GOAL >> Edit the lines starting at the one containing "You are a computer-use" and ending at the one containing "tap(303, 25)" by replacing "nav menu item" with "navigation menu item" and leaving everything else as it is. Return only those lines, without the pictures.

RECORDS >>
◆ ◆ ◆ ◆

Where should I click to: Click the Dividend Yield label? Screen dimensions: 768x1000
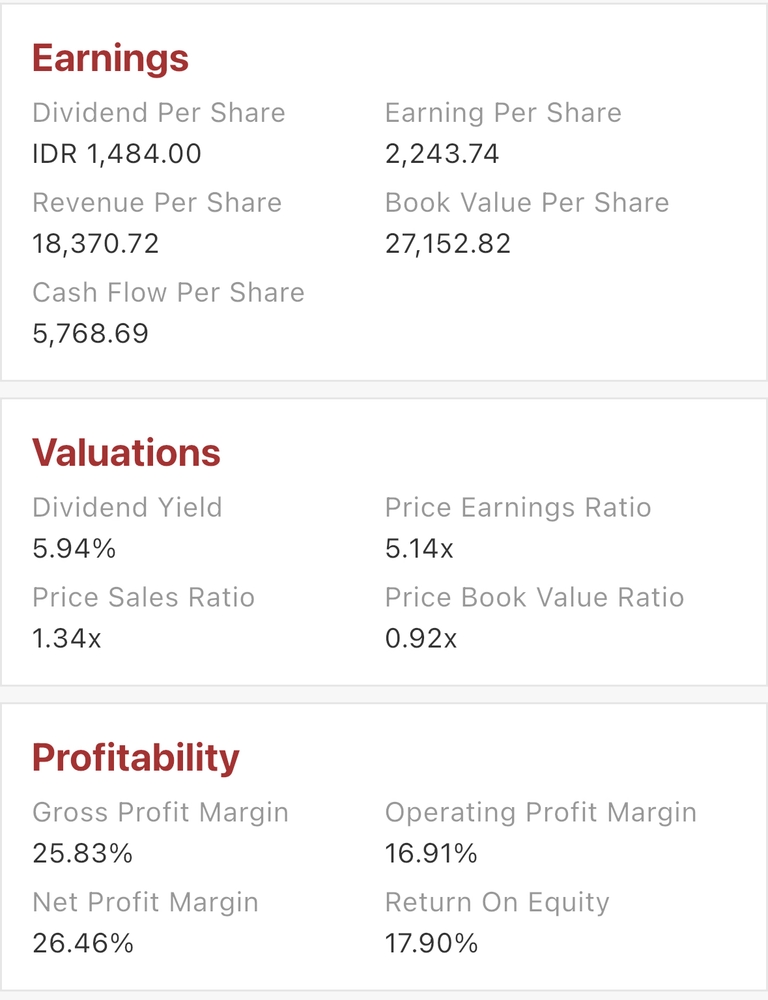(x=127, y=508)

◆ ◆ ◆ ◆

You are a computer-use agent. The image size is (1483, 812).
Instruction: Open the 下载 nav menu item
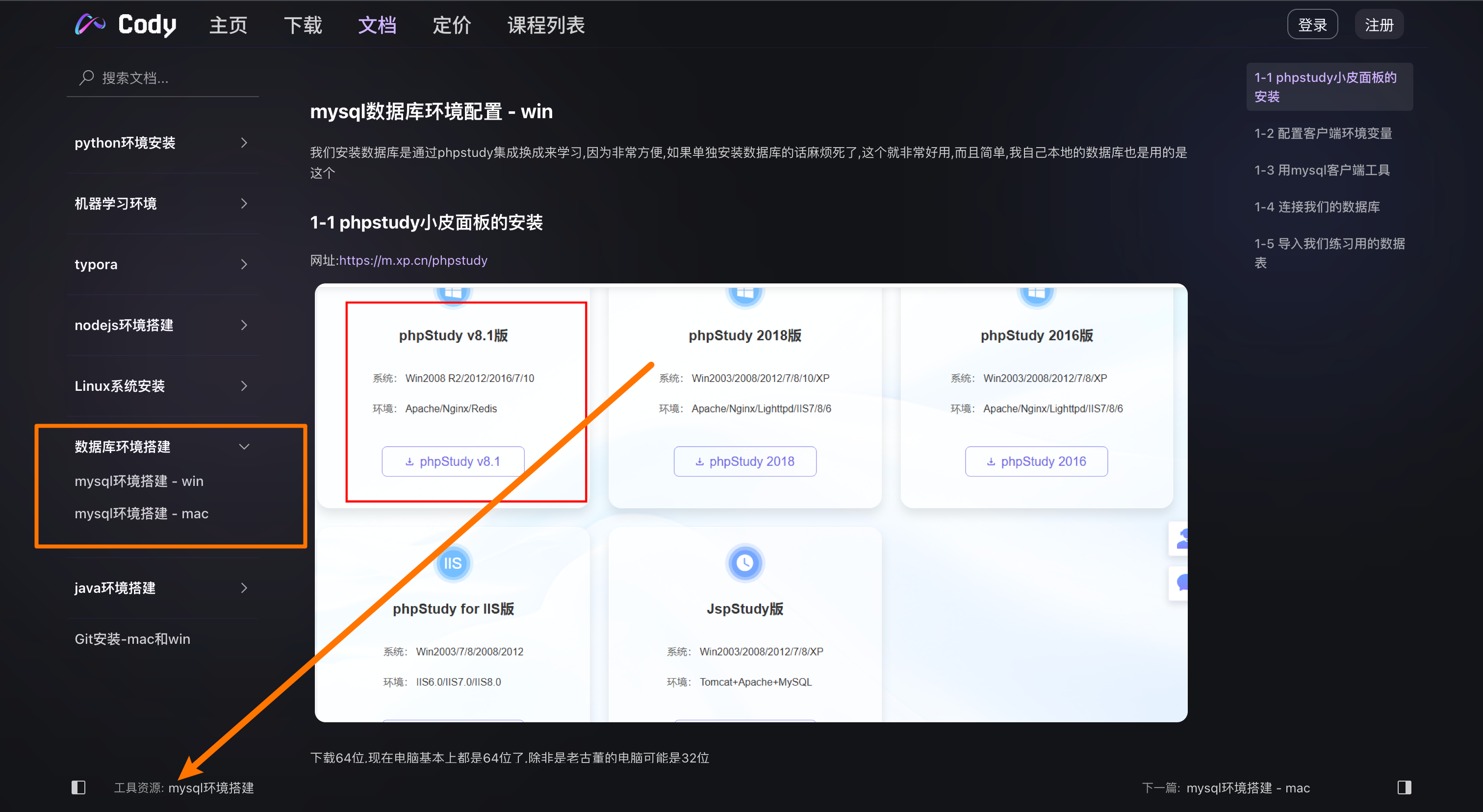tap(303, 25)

◆ ◆ ◆ ◆

TASK RESULT >>
You are a computer-use agent. The image size is (1483, 812).
Instruction: Open the 下载 navigation menu item
tap(303, 25)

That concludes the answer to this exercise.